The three operations

All three are thin wrappers over runsc shell-outs.

RunWorkload - boot from scratch

Terminal window
runsc -root <state-dir> create \
-bundle <bundle-dir> \
-pid-file <pid-file> \
<containerName>
runsc -root <state-dir> start <containerName>

Used when there’s no snapshot to restore from - the cold cold path.

cmd/ateom-gvisor/runsc.go:37-72

CheckpointWorkload - freeze to disk

Terminal window
runsc -root <state-dir> checkpoint \
-image-path <local-checkpoint-state-dir> \
<containerName>

Produces three files on the worker pod’s local volume:

  • checkpoint.img - sentry state, registers, FD table
  • pages.img - RAM page contents
  • pages_meta.img - page metadata

atelet picks these up and uploads them to GCS/S3.

cmd/ateom-gvisor/runsc.go:102-130

RestoreWorkload - thaw from disk

Terminal window
runsc -root <state-dir> restore \
-bundle <bundle-dir> \
-pid-file <pid-file> \
-background -direct -detach \
-image-path <local-restore-state-dir> \
<containerName>

The flags are doing real work:

FlagEffect
-backgroundEnable lazy demand-paging from the image files - runsc returns as soon as the sentry is up
-directSkip certain security restrictions on snapshot data (needed because snapshot files don’t go through the usual filesystem checks)
-detachDon’t block on the workload - return immediately

The combination is what makes resume fast: control returns to atelet in milliseconds, and pages stream in lazily as the workload touches them.

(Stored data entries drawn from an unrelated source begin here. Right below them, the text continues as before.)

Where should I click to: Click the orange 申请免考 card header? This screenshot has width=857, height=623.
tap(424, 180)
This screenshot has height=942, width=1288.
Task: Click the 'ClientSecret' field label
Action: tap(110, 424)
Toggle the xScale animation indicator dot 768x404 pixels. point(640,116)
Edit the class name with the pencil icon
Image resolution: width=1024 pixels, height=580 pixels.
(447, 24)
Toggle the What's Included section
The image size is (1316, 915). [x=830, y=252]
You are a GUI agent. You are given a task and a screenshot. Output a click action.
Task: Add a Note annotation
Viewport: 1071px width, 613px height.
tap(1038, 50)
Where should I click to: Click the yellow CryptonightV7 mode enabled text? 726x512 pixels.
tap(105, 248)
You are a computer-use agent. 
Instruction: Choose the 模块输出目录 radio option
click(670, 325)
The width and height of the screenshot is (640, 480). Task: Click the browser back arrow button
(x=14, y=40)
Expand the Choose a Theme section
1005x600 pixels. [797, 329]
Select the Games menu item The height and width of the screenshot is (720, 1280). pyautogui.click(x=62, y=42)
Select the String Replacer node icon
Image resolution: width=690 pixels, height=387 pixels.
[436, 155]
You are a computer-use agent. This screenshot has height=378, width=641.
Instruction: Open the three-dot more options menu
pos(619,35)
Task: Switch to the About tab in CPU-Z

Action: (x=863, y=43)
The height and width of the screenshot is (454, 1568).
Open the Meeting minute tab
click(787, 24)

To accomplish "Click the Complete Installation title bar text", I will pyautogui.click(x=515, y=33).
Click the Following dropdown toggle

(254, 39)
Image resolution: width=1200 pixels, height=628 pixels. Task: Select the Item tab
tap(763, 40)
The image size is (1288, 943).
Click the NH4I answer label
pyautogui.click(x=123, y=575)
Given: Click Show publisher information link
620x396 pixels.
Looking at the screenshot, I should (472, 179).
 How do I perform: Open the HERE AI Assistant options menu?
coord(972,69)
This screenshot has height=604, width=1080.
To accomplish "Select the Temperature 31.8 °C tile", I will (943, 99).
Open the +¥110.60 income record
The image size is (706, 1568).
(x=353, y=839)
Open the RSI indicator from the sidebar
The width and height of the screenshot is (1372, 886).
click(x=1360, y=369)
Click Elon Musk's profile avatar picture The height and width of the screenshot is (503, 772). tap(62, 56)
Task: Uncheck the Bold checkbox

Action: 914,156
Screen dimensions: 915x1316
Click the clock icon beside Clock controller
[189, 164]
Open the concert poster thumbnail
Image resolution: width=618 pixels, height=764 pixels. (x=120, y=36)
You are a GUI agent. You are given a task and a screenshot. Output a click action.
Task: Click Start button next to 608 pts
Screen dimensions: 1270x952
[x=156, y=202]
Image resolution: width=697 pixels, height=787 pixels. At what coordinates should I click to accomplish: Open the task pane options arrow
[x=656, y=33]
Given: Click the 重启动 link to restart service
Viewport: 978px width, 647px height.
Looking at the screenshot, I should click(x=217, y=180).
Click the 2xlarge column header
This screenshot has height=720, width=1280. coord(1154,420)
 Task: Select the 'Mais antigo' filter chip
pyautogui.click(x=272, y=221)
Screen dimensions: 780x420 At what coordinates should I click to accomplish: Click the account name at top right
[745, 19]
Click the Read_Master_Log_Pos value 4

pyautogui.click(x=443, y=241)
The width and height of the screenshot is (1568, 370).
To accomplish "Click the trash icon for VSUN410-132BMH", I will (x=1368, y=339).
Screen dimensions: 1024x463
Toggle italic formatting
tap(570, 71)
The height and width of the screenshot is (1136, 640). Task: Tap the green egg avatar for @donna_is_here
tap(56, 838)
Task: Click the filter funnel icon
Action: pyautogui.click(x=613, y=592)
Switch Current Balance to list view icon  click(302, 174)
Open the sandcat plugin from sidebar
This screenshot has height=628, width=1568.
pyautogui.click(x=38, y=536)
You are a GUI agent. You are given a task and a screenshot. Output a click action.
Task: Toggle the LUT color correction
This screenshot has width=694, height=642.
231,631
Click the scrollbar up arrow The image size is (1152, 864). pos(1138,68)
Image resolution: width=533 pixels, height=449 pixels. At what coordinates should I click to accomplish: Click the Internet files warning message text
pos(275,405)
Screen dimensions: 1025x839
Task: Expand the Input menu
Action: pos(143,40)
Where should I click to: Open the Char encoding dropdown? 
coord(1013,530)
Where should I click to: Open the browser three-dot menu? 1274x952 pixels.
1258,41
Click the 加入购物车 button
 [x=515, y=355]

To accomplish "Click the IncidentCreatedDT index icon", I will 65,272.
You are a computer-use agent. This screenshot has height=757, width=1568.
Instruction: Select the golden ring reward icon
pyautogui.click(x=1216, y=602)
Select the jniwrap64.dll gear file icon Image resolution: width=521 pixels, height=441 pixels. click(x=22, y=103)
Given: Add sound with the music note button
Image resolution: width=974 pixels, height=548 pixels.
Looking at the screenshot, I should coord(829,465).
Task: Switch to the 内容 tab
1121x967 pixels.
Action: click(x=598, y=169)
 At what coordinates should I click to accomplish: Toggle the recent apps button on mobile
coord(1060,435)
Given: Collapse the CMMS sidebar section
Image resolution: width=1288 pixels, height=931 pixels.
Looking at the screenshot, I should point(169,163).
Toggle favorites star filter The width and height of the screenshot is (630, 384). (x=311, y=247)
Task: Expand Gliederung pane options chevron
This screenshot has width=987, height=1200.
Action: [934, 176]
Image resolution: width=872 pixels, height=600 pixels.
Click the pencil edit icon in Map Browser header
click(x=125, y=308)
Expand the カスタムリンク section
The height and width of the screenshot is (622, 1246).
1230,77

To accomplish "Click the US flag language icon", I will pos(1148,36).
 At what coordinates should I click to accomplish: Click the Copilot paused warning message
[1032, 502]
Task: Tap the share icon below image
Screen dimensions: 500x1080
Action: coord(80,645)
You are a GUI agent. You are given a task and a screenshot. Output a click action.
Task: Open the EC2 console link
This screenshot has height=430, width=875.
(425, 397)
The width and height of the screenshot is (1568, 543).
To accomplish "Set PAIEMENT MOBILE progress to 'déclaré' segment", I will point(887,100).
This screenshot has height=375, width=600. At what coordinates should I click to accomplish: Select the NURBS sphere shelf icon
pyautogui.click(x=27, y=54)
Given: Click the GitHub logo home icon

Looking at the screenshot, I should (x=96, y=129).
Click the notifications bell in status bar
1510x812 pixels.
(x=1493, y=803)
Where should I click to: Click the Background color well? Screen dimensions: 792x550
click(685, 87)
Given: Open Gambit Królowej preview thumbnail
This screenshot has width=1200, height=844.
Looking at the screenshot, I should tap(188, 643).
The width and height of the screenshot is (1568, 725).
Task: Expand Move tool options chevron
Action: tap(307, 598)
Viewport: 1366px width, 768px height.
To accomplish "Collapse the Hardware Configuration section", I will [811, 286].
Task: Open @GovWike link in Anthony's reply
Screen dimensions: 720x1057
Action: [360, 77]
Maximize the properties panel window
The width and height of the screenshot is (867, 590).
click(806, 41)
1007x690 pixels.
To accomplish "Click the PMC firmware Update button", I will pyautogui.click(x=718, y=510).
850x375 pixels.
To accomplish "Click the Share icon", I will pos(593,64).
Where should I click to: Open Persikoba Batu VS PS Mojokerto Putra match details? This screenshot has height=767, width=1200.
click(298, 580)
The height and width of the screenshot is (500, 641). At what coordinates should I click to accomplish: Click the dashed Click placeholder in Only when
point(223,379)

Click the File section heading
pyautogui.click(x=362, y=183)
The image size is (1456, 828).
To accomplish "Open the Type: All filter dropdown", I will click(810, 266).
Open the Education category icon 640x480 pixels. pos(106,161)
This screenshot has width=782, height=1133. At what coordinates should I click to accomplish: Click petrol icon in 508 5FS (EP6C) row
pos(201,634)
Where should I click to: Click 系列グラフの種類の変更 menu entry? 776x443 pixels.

cmd/ateom-gvisor/runsc.go:134-158

Why a separate process per pod?

The sandbox has to be inside the pod’s namespaces. atelet runs on the host, so it can’t directly invoke runsc against the pod’s mount/PID namespaces. ateom-gvisor sits inside each pod and brokers between the two.

The socket convention

Each pod’s ateom listens at:

/var/lib/ateom-gvisor/ateoms/<pod-uid>/ateom.sock

The directory is host-bind-mounted into the pod, so atelet (on the host) sees the same socket the pod’s ateom is binding. The pod UID in the path is the addressing scheme - atelet uses it to know which pod’s ateom it’s talking to.

Footprint

ateom-gvisor itself is small: a gRPC server, an exec helper, and a few filesystem path helpers. The gVisor runtime (runsc) is downloaded separately by atelet and bind-mounted in - that’s the big binary.

internal/ateompath/ateompath.go - path helpers used by both atelet and ateom-gvisor.